A criminologia da vida cotidiana é uma abordagem que concentra a análise do crime nas rotinas sociais, nos contextos imediatos e nas oportunidades concretas que tornam a infração possível. Em vez de buscar grandes causas estruturais, enfatiza fatores situacionais — como a presença de alvos disponíveis, ausência de guardiões e escolhas racionais — e propõe intervenções práticas para reduzir oportunidades, como desenho ambiental, vigilância e gestão de riscos.
Essa “criminologia da vida cotidiana” identifica-se com o pensamento de defensores e defensoras de políticas de lei e ordem. (FGV – Defensor Público / DPE-RJ / 2021)
Por sua orientação pragmática e foco no controle imediato, essa perspectiva se identifica com o pensamento de políticas de lei e ordem. A lógica é a de reforçar mecanismos de controle no cotidiano, aumentar a capacidade de vigilância e intervenção rápida, responsabilizar indivíduos por suas condutas e priorizar estratégias de prevenção situacional. Na prática, dialoga com medidas de tolerância a desvios reduzida, policiamento orientado a problemas e manutenção estrita da ordem pública.
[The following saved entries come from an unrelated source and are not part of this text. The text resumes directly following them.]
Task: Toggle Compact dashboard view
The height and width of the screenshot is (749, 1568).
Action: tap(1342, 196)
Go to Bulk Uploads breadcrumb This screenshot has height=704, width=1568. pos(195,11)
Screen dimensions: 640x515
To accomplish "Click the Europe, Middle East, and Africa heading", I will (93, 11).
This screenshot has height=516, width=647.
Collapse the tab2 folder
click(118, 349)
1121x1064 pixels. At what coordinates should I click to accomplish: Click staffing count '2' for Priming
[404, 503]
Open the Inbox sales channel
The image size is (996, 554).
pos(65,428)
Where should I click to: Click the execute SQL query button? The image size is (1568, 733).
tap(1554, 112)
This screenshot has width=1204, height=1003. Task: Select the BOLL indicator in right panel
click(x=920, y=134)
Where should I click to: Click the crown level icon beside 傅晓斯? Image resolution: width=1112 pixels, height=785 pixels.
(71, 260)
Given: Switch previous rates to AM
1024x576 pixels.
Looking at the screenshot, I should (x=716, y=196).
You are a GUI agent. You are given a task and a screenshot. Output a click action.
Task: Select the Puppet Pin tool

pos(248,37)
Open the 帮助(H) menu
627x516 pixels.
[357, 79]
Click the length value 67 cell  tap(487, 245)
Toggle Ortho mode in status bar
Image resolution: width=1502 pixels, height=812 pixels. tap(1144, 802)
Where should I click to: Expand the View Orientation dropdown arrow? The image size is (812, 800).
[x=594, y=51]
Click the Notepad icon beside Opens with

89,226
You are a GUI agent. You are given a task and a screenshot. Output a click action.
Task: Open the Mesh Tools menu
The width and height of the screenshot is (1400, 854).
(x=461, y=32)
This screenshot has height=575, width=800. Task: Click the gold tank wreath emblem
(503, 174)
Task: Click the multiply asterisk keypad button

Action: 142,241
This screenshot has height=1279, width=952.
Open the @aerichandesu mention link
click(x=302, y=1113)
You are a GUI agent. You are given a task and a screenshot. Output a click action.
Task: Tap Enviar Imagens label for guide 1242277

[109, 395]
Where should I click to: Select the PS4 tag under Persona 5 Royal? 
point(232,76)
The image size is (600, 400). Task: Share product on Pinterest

Em provas de criminologia, essa relação costuma aparecer contraposta a abordagens etiológicas e críticas, que privilegiam explicações macroestruturais. Já a criminologia da vida cotidiana adere a soluções de gestão e eficiência, privilegiando resultados mensuráveis na redução de eventos criminais. Portanto, quando a banca indaga sobre seu alinhamento ideológico, a resposta correta aponta a sua associação com o movimento Lei e Ordem.